#Why most BIPs fail in practice

A BIP fails when a new RBT can't implement it correctly in their first week. That usually means either the plan is too abstract, too long, or written as an academic treatise instead of a procedure.

Assume the reader is tired, has never met the client, and has five minutes before session starts.

#The six components every BIP needs

Every BIP should open with a one-paragraph summary so a reader can orient in 60 seconds before reading the rest.

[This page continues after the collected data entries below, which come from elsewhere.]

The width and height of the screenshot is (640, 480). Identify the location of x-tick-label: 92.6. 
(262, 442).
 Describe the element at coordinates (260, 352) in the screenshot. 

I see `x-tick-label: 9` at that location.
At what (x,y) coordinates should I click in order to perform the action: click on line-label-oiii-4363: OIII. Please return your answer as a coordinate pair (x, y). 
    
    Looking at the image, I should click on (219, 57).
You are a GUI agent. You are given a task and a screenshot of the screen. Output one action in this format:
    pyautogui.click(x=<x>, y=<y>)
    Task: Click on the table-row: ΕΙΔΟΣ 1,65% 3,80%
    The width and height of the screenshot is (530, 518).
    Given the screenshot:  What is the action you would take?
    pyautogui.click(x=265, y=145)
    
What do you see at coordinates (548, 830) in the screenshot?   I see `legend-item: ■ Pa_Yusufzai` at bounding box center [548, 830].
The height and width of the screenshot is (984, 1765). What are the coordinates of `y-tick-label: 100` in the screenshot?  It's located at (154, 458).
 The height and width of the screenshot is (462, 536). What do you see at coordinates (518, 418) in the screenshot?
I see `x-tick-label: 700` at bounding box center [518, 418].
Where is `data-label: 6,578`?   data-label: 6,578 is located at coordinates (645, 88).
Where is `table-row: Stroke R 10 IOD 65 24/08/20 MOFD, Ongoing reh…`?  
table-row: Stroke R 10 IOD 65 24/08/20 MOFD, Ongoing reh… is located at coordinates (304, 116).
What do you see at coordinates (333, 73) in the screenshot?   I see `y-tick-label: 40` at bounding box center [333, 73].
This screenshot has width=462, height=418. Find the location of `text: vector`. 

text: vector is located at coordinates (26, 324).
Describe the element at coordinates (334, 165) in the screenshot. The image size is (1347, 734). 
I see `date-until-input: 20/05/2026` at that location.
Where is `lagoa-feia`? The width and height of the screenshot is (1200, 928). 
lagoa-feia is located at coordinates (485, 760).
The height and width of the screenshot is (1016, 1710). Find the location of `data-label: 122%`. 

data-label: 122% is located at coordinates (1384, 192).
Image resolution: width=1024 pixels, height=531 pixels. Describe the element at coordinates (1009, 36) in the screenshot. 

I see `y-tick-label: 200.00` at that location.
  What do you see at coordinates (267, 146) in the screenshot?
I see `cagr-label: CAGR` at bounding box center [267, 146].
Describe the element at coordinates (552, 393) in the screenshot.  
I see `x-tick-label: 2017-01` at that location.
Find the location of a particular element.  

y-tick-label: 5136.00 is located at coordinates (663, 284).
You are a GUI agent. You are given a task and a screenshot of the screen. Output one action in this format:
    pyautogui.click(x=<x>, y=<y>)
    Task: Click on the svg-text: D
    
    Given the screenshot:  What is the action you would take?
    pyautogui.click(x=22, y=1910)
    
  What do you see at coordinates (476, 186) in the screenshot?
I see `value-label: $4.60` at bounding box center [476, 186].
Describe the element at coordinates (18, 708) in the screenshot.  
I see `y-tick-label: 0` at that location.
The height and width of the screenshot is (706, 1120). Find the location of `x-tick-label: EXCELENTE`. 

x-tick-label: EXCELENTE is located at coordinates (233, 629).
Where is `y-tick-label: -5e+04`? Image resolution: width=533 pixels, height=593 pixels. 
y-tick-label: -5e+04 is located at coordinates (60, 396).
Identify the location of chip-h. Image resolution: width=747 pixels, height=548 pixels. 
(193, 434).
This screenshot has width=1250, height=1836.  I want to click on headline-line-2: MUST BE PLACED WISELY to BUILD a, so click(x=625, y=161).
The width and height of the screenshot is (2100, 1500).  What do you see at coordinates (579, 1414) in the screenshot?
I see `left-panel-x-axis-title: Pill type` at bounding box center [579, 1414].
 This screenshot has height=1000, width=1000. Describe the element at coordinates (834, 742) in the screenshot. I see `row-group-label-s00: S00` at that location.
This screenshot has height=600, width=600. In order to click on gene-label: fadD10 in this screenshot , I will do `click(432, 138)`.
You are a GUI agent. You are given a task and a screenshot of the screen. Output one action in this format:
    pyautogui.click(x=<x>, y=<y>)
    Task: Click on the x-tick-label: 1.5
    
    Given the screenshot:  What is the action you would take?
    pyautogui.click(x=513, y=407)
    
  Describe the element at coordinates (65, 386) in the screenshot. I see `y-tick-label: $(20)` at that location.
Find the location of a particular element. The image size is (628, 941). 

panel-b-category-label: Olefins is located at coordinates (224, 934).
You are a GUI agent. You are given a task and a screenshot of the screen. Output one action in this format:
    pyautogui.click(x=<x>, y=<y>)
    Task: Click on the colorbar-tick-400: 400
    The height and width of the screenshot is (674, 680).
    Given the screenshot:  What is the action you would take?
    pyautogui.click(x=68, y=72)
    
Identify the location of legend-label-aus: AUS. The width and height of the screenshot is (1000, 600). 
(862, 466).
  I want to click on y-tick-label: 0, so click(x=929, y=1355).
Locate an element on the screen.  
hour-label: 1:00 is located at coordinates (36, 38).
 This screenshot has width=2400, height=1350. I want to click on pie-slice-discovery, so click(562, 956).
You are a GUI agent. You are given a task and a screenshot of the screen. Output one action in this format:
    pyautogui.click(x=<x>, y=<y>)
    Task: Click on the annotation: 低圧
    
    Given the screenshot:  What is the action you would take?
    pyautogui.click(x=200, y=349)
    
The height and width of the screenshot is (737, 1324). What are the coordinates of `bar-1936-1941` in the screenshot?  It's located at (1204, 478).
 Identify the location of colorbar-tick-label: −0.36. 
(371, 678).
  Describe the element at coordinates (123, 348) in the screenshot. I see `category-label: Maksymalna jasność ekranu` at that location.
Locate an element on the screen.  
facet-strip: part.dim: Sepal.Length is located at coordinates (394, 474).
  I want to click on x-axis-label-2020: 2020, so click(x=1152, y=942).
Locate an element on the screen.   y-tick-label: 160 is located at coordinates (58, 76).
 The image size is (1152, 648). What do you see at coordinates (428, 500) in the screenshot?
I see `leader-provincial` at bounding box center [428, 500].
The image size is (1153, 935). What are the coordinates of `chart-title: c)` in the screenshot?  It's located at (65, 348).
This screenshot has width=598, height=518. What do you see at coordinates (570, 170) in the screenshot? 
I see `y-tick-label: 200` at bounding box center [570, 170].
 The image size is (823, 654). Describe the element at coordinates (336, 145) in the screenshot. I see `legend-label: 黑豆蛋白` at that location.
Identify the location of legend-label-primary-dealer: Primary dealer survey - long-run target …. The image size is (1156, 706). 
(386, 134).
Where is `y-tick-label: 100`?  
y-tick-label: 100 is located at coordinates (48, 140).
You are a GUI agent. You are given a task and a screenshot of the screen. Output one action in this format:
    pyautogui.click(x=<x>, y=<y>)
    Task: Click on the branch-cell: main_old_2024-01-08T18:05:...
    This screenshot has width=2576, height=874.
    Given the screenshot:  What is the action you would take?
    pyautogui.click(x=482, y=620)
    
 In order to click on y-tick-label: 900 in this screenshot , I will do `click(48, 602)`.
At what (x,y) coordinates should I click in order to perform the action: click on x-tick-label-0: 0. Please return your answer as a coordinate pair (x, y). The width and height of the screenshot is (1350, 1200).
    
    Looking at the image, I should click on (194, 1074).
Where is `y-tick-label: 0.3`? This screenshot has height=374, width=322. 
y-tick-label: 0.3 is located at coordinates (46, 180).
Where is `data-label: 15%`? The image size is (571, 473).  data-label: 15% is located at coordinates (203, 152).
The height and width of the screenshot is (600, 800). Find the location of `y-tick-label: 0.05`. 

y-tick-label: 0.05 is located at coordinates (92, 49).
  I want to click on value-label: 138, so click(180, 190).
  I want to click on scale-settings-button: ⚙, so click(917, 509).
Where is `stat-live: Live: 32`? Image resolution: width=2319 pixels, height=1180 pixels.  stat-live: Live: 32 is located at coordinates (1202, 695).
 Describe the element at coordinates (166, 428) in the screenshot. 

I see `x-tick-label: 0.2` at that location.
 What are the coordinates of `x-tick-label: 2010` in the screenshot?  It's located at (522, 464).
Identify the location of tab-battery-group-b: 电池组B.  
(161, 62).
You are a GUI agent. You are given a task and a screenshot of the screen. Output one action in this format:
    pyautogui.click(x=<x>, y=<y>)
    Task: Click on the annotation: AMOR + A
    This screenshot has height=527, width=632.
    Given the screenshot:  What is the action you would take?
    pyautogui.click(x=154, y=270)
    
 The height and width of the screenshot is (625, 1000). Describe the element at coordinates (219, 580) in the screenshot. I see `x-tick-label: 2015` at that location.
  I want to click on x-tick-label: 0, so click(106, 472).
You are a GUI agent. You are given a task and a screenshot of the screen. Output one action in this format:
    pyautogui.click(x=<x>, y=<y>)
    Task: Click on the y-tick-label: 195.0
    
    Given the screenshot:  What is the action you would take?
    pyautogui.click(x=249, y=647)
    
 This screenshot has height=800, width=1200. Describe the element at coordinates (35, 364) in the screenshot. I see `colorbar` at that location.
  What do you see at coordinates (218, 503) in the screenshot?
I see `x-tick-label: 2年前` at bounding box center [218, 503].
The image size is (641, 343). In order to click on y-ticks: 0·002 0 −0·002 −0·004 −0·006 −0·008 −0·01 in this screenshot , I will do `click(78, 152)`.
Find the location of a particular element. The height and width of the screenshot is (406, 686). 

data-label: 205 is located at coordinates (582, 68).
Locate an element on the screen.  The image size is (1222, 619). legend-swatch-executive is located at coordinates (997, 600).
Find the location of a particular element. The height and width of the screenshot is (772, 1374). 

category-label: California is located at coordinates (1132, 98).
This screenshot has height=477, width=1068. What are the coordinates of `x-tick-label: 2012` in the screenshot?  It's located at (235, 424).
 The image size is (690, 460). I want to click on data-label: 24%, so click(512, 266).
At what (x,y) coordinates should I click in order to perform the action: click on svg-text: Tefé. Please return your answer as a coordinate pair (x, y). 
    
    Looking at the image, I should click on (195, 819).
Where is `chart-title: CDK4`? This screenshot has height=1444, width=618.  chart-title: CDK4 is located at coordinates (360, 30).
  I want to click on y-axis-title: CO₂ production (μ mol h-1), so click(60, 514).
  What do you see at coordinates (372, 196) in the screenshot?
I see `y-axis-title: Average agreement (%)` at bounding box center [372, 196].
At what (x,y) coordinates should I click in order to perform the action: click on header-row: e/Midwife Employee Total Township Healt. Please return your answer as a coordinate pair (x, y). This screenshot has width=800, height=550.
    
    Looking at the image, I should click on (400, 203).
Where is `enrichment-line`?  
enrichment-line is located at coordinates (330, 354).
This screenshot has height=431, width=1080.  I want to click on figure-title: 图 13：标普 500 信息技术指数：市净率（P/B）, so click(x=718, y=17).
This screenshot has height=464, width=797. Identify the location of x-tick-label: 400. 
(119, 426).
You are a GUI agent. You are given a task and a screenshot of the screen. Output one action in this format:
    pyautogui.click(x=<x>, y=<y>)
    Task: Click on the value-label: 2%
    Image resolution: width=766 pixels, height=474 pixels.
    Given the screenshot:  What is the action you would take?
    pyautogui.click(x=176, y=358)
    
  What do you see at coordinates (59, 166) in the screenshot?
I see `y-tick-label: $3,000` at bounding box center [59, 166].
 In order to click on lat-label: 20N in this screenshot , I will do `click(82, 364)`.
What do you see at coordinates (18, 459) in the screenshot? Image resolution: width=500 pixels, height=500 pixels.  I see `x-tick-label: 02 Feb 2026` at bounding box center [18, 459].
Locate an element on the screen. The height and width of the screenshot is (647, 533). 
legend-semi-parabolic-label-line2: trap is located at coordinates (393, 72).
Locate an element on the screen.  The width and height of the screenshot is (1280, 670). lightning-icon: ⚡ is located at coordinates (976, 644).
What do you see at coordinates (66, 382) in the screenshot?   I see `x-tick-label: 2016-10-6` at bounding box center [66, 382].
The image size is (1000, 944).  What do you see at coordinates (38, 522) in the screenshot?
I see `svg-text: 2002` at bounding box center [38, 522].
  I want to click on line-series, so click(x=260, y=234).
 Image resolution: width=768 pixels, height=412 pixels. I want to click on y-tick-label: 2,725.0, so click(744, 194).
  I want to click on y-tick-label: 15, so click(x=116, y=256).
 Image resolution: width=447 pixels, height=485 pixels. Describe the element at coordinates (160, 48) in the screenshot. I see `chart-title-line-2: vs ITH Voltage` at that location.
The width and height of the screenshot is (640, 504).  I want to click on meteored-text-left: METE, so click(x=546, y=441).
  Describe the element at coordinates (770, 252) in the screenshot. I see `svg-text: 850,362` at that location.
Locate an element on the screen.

  • Operational definition of the target behavior
  • Hypothesized function (from the FBA)
  • Antecedent strategies — setup, pacing, choices, visual supports
  • Teaching targets — the replacement behavior you are building
  • Reinforcement plan for the replacement
  • Response plan — what staff do when the behavior happens, with safety steps if relevant

#Make it implementable

Procedural fidelity is a function of how concretely the plan is written. Replace abstract verbs with observable ones: "prompt" becomes "point to the choice board," "de-escalate" becomes "step back, stop demands, wait 10 seconds."

Build in explicit stop rules so staff know when to escalate to the BCBA.

Frequently asked

2 questions
How often should a BIP be updated?
At minimum, every authorization period. In practice, any meaningful change in data, function, or client context is a signal to revise.
Does a BIP require caregiver buy-in?
Yes. A BIP that doesn't match what happens at home will underperform. Co-write antecedent strategies and reinforcement plans with caregivers.